* [Instrucciones]:
1. Copia de nuevo el texto sobre los veranos de Cádiz desde "Los veranos de" hasta "de tutti frutti.", ambos incluidos, y cambia "caballa" por "sardinas".
2. Contesta con lo que dice el texto sobre los veranos de Cádiz:
(a) ¿De qué color son siempre los veranos de Cádiz?
(b) ¿En qué playa se sitúa la infancia de primos y pan con nocilla?
(c) ¿Dónde se concentra ahora el bullicio?
3. Sigue escribiendo el texto sobre los veranos de Cádiz a partir de su última frase.

Los veranos de Cádiz siempre son azules, eso lo sabe todo el mundo. Podría describir mi infancia de primos y pan con nocilla en la playa de Los Delfines, como días añiles y de colores intensos que no se apagan ni siquiera de noche, y reflejan la luz, en puros destellos felices, en el paseíto con caballa y piriñaca y un “mantecao” de tutti frutti.
Pero ahora el gris cala los huesos, y el bullicio se concentra en las colas del INEM, en lugar de llenar de alegría los bares y terrazas hasta las tantas, junto al mar, por ejemplo.

* [Extracto de datos]:
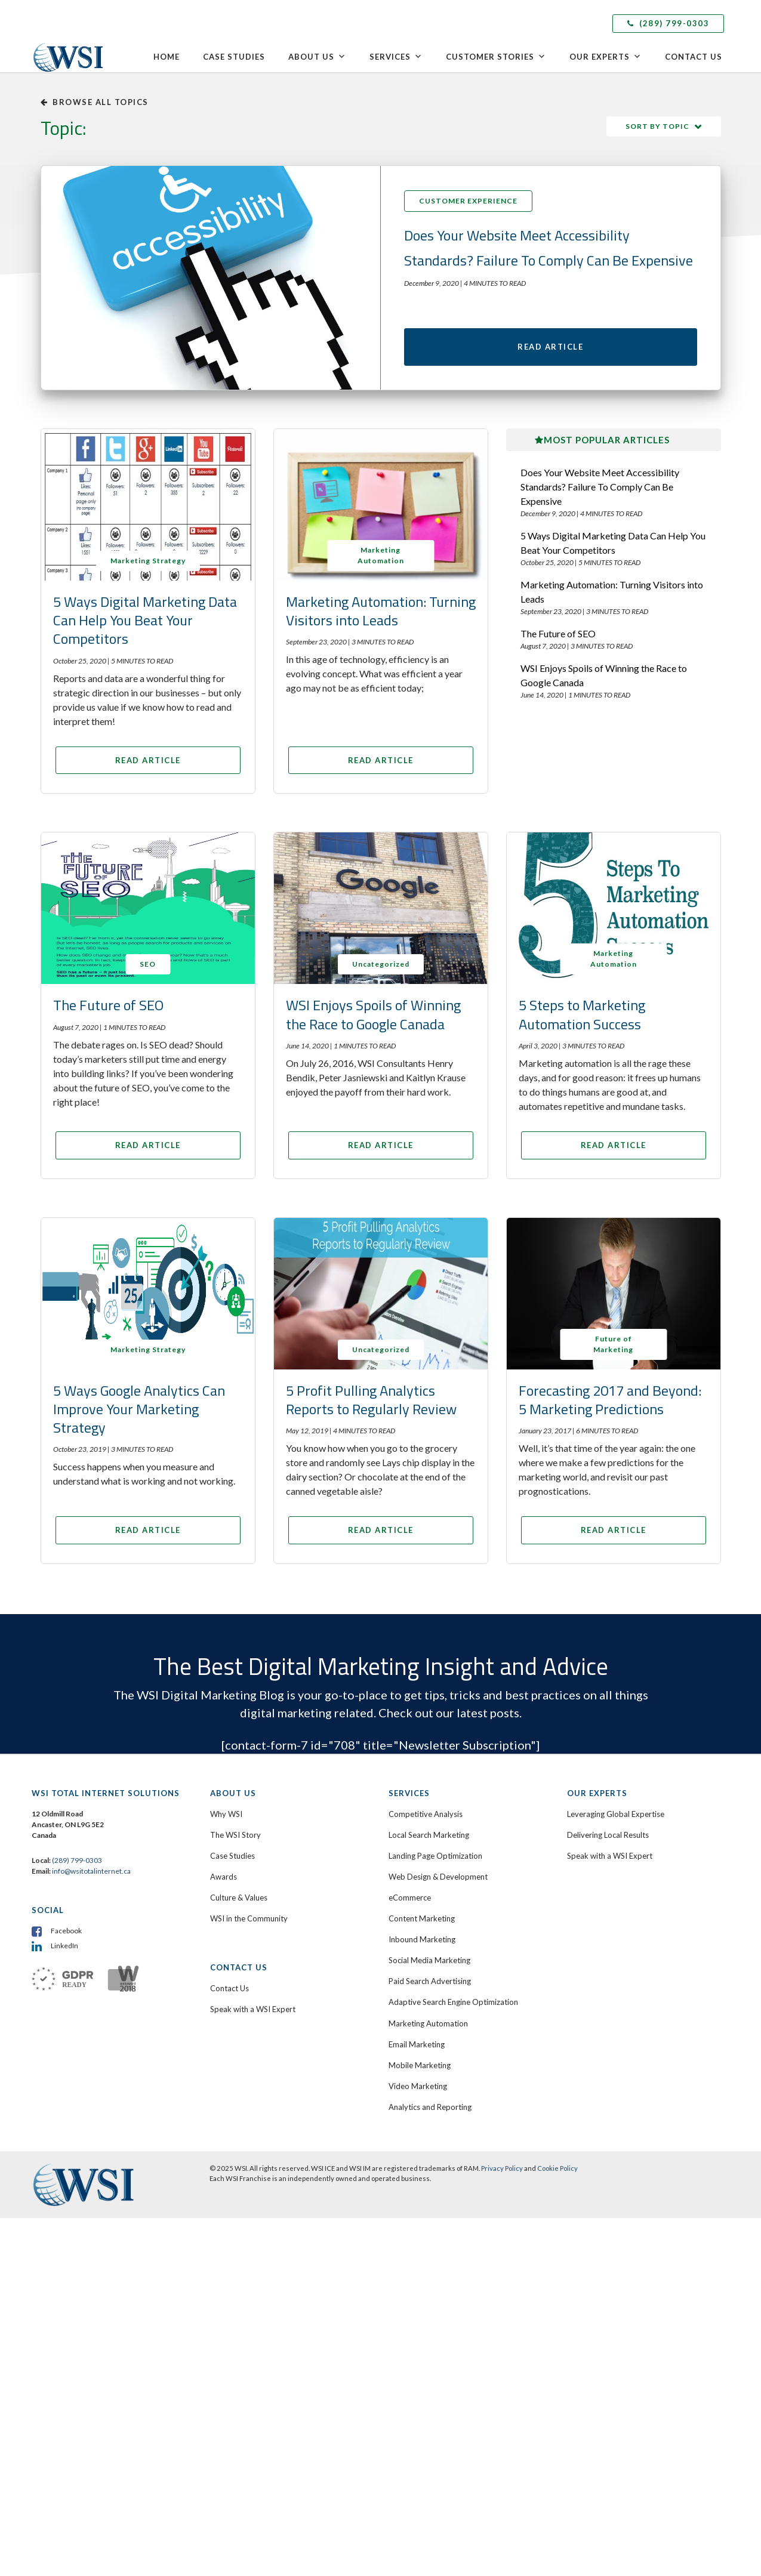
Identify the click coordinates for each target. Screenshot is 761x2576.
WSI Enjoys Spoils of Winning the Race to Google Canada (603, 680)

* [Respuestas por tarea]:
1.
Los veranos de Cádiz siempre son azules, eso lo sabe todo el mundo. Podría describir mi infancia de primos y pan con nocilla en la playa de Los Delfines, como días añiles y de colores intensos que no se apagan ni siquiera de noche, y reflejan la luz, en puros destellos felices, en el paseíto con sardinas y piriñaca y un “mantecao” de tutti frutti.

2.
(a) Azules.
(b) En la playa de Los Delfines.
(c) En las colas del INEM.

3.
Un “chuchurrimiento” generalizado, una tristeza de ponientito frío recorre las playas y las calles, y así, con tan mal cuerpo, no apetecen las sardinas en el chiringuito, ni meterse en el agua, ni jugar al bingo en La Caleta hasta las nueve de la noche…
Lo malo es que el gris se ve desde lejos, llegando por el Puente Carranza, y el impulso es dar la media vuelta y tirar para El Puerto de Santa María, donde sigue el teatro con espectadores de fuera. O Rota, Chipiona, Conil, Vejer…
Mejor cualquier otro punto de la provincia lejos de la humedad, y las corrientes de aire frío que dejan desiertas las calles en sombra perpendiculares al Paseo Marítimo.
Y es que Cádiz destiñe, a pesar del antitransferente a litros y las promesas falsas, a pesar de los muros de contención de cartón piedra, a pesar de los festivales carnavalescos y grandes figuras de la música prefabricada que hacen grande El Castillo de San Sebastián (¿en serio?).
Cádiz pierde luz, mientras concentra toda su ilusión en un segundo puente que la acerque a ninguna parte, o con la esperanza de volver a abrirse al mundo.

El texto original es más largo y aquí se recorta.